#### What to do:
A. In the passage on regulating digital platforms, which U.S. law sets the value threshold for pre-merger notification?
B. List the industries that the passage on regulating digital platforms says get an additional merger review structure on top of antitrust in the United States.

#### Text block:
# # # #
Similarly, the agency should be authorized to ban certain “take it or leave it” contract terms that require companies doing business with a dominant digital platform to turn over customer data for the dominant platform to use however it pleases. Such terms effectively bundle the service the companies need with data sharing that could undermine their competitive market position. By prohibiting these practices, we can give potential competitors a fighting chance.

Merger Review

Another major concern with digital platforms is their acquisition of potential competitors. Acquisitions of potential or nascent competitors are often small, even falling below the value threshold for pre-merger notification of the competition authorities under the Hart-Scott-Rodino Act in the United States and similar thresholds in other countries. It is difficult to assess the likelihood that such companies in adjacent markets will be potential competitors. The small size or lack of pre-existing direct competition of these mergers can make it harder for antitrust enforcement agencies to block them, even if there are indications the merger may be anti-competitive. Markets move quickly, and a competitor’s window of opportunity to gain traction against the incumbent is narrow, not only making mergers an even more effective tactic at preventing competition, but also making effective merger enforcement that much more important.

Thus, the regulator should also have the power to review and block mergers, concurrently with the existing antitrust agencies. For particularly important industries, such as communications, energy and national security, the United States has an additional merger review structure on top of antitrust. Similarly, digital platforms that have become essential in our economy and society, and that face inadequate competition, require merger review under a new and different standard, besides traditional antitrust review.

This type of regulatory power, alongside strong antitrust enforcement, stands the best chance to expand opportunities for competition...
# # # #
#### Material provided:

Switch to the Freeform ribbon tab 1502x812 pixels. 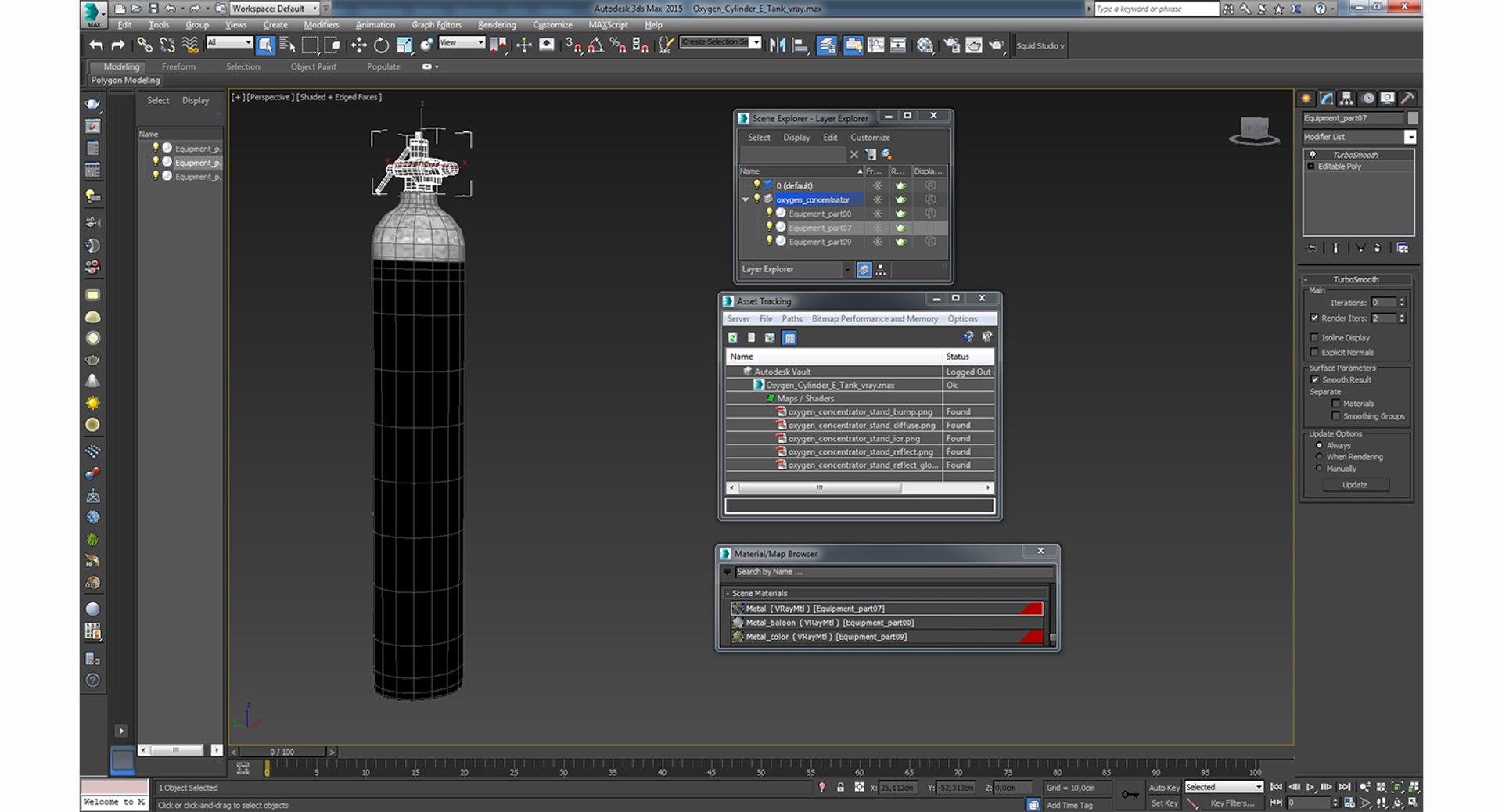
# # # #
#### Answers in order:
A. The Hart-Scott-Rodino Act

B. Communications, energy, national security